Cowes, United Kingdom
|Laid down:||December 5, 1939|
|Launched:||December 4, 1940|
|Commissioned:||May 28, 1941|
|Fate:||scrapped in 1959|
|Class & type:||Hunt (Type II) class destroyer|
|Displacement:||standard: 1,050 t
total: 1,490 t
|Length:||85.0 m (278 ft 10 in)|
|Beam:||9.5 m (31 ft 2 in)|
|Draft:||2.4 m (7 ft 10 in)|
|Speed:||27 knots (50 km/h; 31 mph)|
|Armament:||6 × 102 mm (4.0 in) universal Mk XVI guns
4 × 40 mm (1.6 in) Pom-Pom AA cannons
4 × Oerlikon 20 mm (0.79 in) AA cannons
2 × Lewis machine guns
2 × depth charge launchers
2 × Thornycroft depth charge mortars
110 depth charges
ORP Krakowiak (L115) was a British Hunt II-class destroyer escort, used by the Polish Navy during World War II. Initially built for the Royal Navy, it bore the name of HMS Silverton during British use.
The ship was laid down on December 5, 1939 in J. Samuel White Shipyard in Cowes. Almost a year later it was launched and commissioned by the Royal Navy as HMS Silverton. However, it never entered service in the British naval forces due to lack of experienced crews. Instead, on April 20, 1941 she was leased to the Polish Navy. Officially commissioned on May 22 of that year, she was renamed to ORP Krakowiak, after either a folk dance from Kraków or an inhabitant of that city.
As she was the first ship of her class to be handed to the Poles, until July 10, 1941, her crew spent most of their time training and getting to know the ship. After that date she entered line service in convoy escort role in the North Atlantic. In December of that year she was among the ships to take part in the successful raid against a German naval outpost at Lofoten islands. Throughout the war she also patrolled the North Sea, often engaging in skirmishes with German torpedo boats. In 1943 she was moved to the Mediterranean, where she took part in, among others, the Operation Husky, the Allied invasion of Sicily, and later in the Dodecanese Campaign. Altogether, during World War II she crossed more than 146,000 nautical miles (270,000 km) escorting 206 different convoys, including 9 in the North Atlantic. She downed three enemy planes, but the number of enemy vessels sunk is unclear.

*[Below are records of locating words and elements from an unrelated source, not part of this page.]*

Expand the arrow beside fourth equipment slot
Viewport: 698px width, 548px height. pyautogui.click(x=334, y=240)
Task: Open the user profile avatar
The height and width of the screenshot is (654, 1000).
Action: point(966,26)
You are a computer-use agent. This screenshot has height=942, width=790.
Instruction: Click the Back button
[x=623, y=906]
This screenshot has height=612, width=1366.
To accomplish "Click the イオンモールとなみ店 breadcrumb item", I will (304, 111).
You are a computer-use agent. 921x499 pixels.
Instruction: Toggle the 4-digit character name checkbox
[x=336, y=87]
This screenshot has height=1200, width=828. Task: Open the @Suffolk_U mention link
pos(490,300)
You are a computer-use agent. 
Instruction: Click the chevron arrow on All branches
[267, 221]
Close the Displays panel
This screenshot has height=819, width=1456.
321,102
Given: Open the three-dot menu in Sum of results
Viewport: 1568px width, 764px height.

After the Allied powers withdrew their support for the Polish government, on September 28, 1946 the ship was decommissioned by the Polish Navy and returned to the British, who commissioned it under its original name. Instantly demobilized, it was reclassified as a frigate and given a new number - F 55. Serving in only rare cases, she spent most of the time in docks, preserved as part of the Reserve Fleet. As such she represented the Reserve Fleet during Queen Elizabeth's coronation celebrations in Spithead in July 1953. In 1959 she was finally decommissioned and sold for scrapping.